Note the pics in the previous post. Today I finally hit the town, no longer under “house arrest.” I was able to go the bank, buy a phone, get groceries, and a gain better sense of the layout of Xiaogan. It’s fascinating to watch people stare in curiosity as we walk by. It’s rare in this city to see foreigners; Will and I definitely stand out. And they don’t seem to be mocking or judging when they stare…just sincere curiosity.
The slow pace of the past few days has been nice, and yielded some special, simple moments. There was the thunderstorm of a couple days ago, without a doubt the most spectacular thunderstorm I’ve witnessed. I see now that living in the NW U.S., I’ve not known a true thunderstorm. I watched what were nearly continual flashes of light accompanied by thunder. It was evident in those several hours how alive nature truly is—untamed, uninhibited, indifferent to the buzz of creatures roaming the planet, creatures often more concerned with nature’s utility than with its sheer glory and power and life.
Will and I had a rich discussion the other night, dialoguing about African tribal religions, faith and skepticism, theology, what practically loving our students might look like, among other matters. He and I are not so different, all things considered.

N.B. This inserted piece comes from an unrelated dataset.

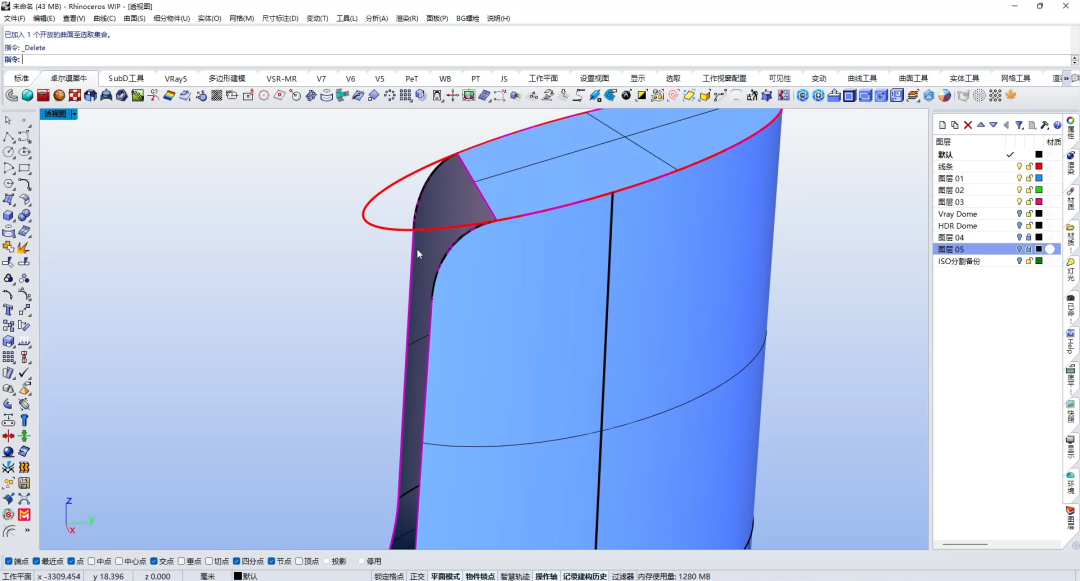The image size is (1080, 581).
Task: Toggle 锁定格点 in status bar
Action: tap(389, 576)
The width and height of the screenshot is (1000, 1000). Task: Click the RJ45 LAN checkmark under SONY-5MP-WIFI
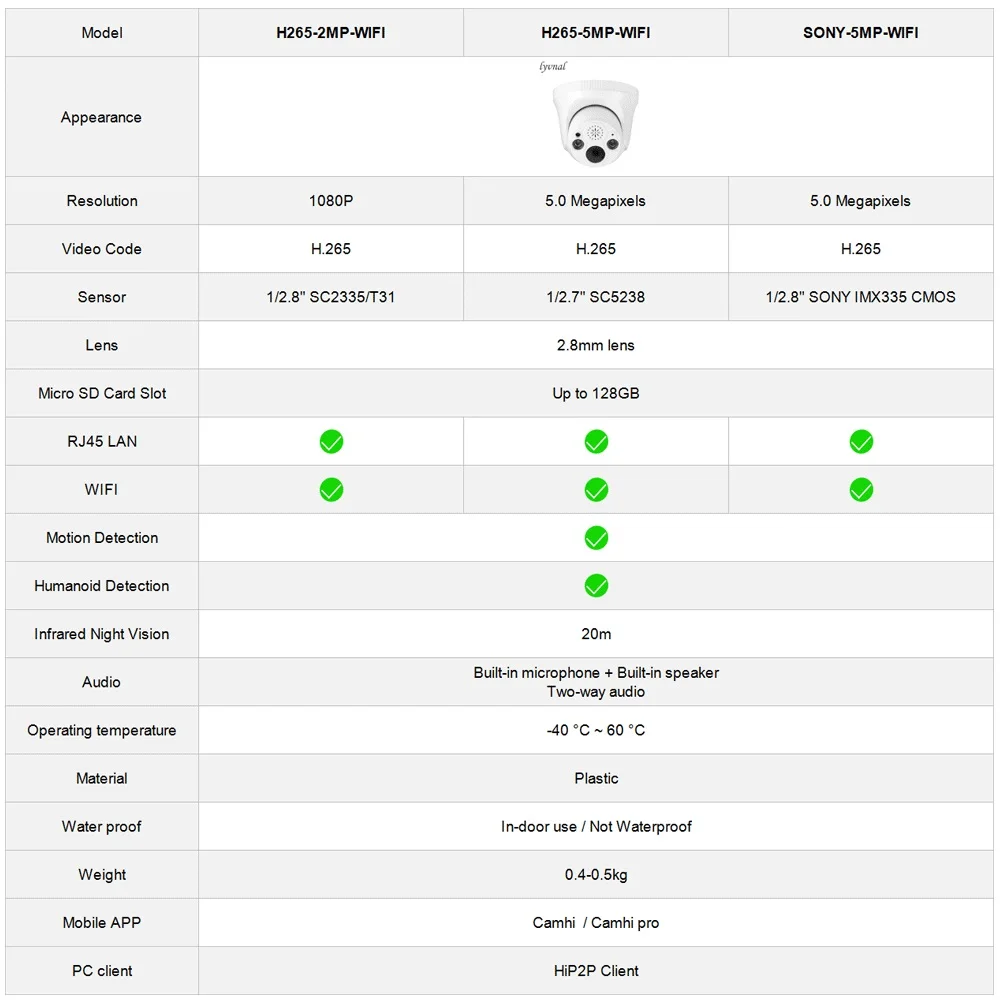coord(861,441)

The love question will continue to be at the forefront of my mind. I feel like of all the many reasons I am here, demonstrating an otherworldly love for the people I meet is of primary importance. And the more I say that, or hear others say it—“we’re called to love” or “I just want to love them,” etc…I realize how flippantly I (and others) throw that around. I don't want to reduce love to be about simply my feelings toward people, nor to merely about sharing my notions of Truth. Nor do I want to let myself love people only in ways that are convenient for me.
I’m not sure a feeling of deep appreciation for someone counts as love, at least not the kind of love I’m called to. That kind of love involves the practical—adjusting my own plans for others’ sakes, respecting others souls through intentional listening and seeking understanding, going the extra mile, validating and affirming with verbal praise, making tangible sacrifices for others’ benefit, giving voice to the voiceless, including the traditionally excluded…to name a few. Love is often inconvenient.

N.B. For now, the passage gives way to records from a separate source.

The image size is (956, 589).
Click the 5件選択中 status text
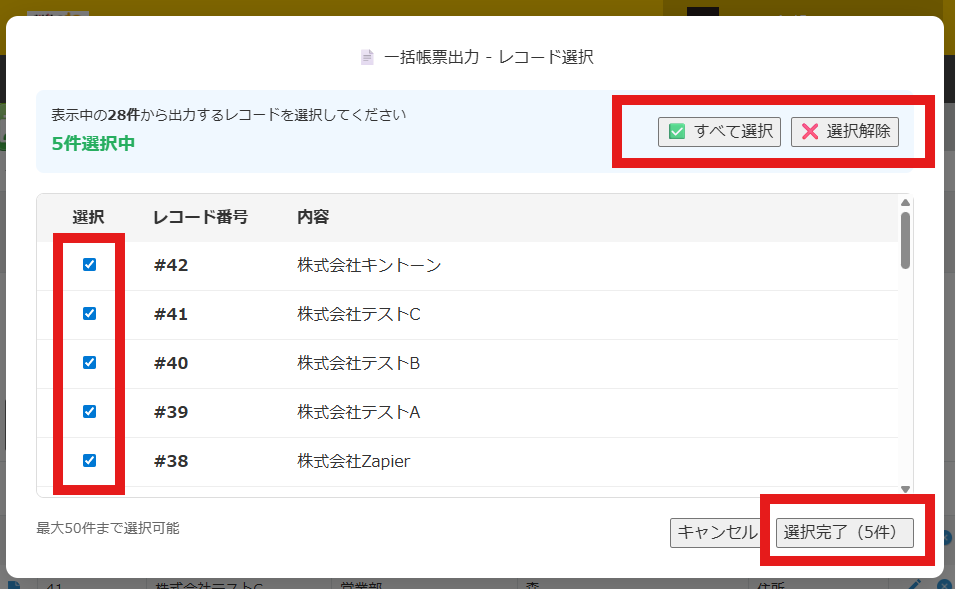(x=93, y=143)
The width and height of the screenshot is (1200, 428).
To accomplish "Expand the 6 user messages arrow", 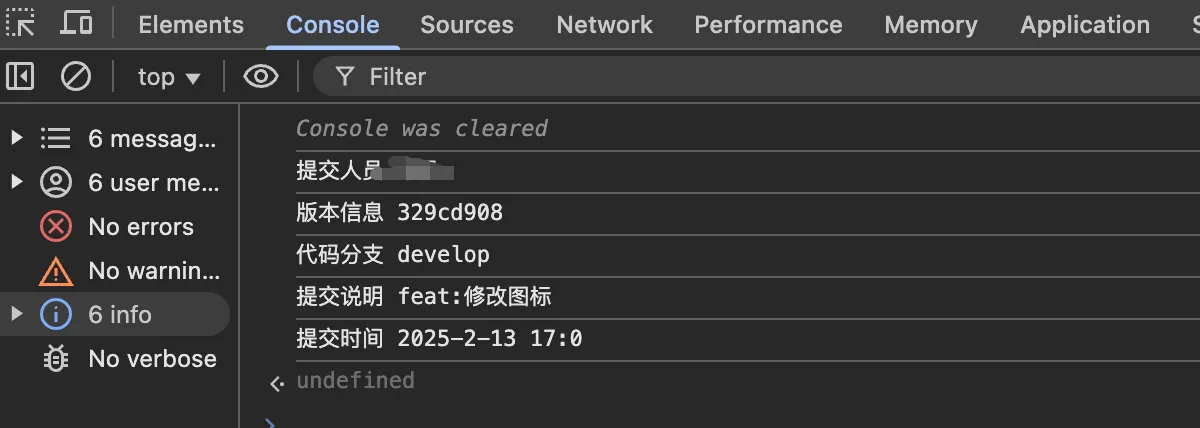I will (x=16, y=182).
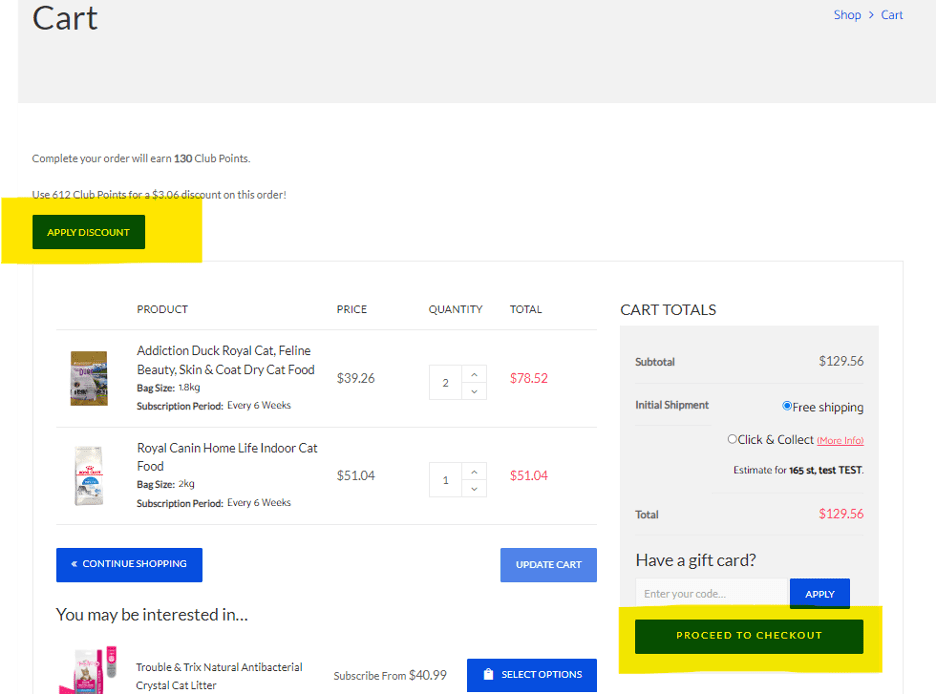Screen dimensions: 936x694
Task: Click the Addiction cat food thumbnail
Action: pyautogui.click(x=88, y=379)
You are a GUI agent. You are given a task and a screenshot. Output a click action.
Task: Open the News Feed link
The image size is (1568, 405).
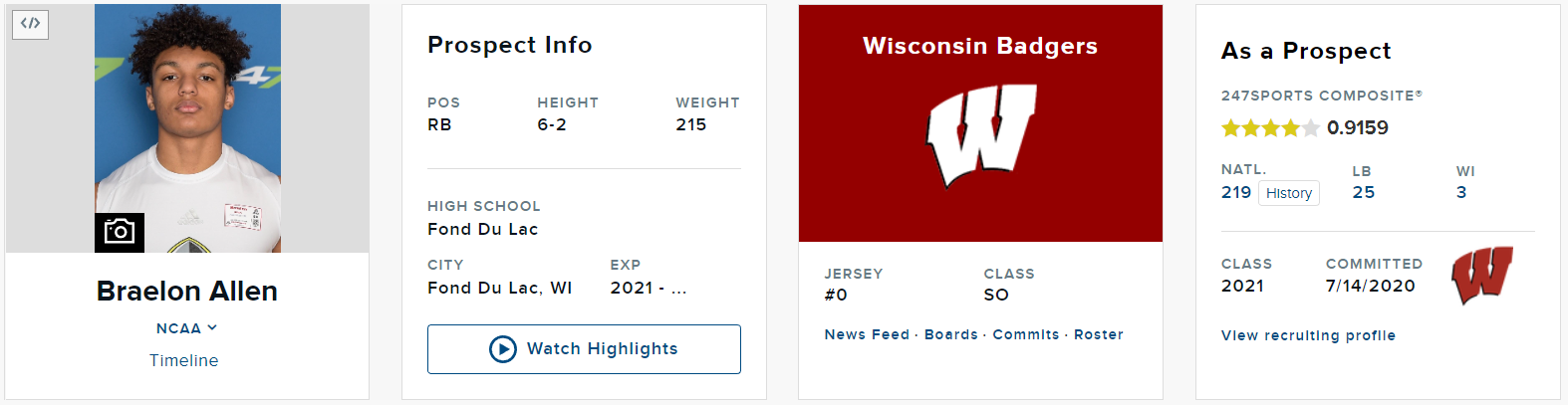pos(867,334)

And I also don’t think I best love someone by telling them what I believe—even though I believe in Love above all else. I think most people know better than to buy into an idea separated from practice; they want what works. In other words, I believe people will better know the Love that compels me if they experience it through me than if I have to explain it as a Truth that (theoretically) informs my life.
But that of course means I need to actually do at least a decent job of loving people…which takes effort, a willingness to fail at it and continue trying, growing daily in my ability to love in practical ways and in the character and spirit necessary to produce that kind of practical love. That’s hard work; but it’s also part of "the deal," I think. Anything less cheapens the grace I've received.
As the pictures indicate, I’ve made a few new friends. Ruth, at the dinner table, patiently spent much of dinner attempting to teach me proper form for holding chopsticks. I’ve got a long ways to go. And David Beckham (he likes soccer), in our “posed candid” photo, was amazing today. He is one of my students, and speaks English well enough to translate. He is so generous and kind, eager to help and eager to spend time with me. Yet this kindness his not unique, but reflects what seems to be the norm here at school—a general friendliness among people I’m not sure I’ve ever experienced on such a large scale. It’s really pretty beautiful.
My first class is tomorrow (Tuesday). I’m teaching an Oral English class for sophomores, and a computer class as well—actually teaching typing, word processing, etc., for students who’ve not used the English versions of these things. That should be interesting. The rest of my classes do not start until late September, when the freshman arrive (freshman spend the first few weeks of school doing military training)…so I have some time to ease in. I got to see my primary classroom today and also met some of the administration at the school.
Off to prep for tomorrow’s class and then play pool with some students! And maybe squeeze in a nap too. :)
2 comments:
What a great post. It was fun to read your first paragraph and know exactly what you're talking about - my mom & I experienced that in Singapore - being observed, not out of rude-ness but out of curiosity , everywhere we went.
I enjoyed reading your post and seeing the pictures. As Joann indicated, I can relate to some of it because or our trips to Singapore -- though one of the differences is that they speak English in Singapore. My problem was that I had a hard time understanding their version of English sometimes! :0).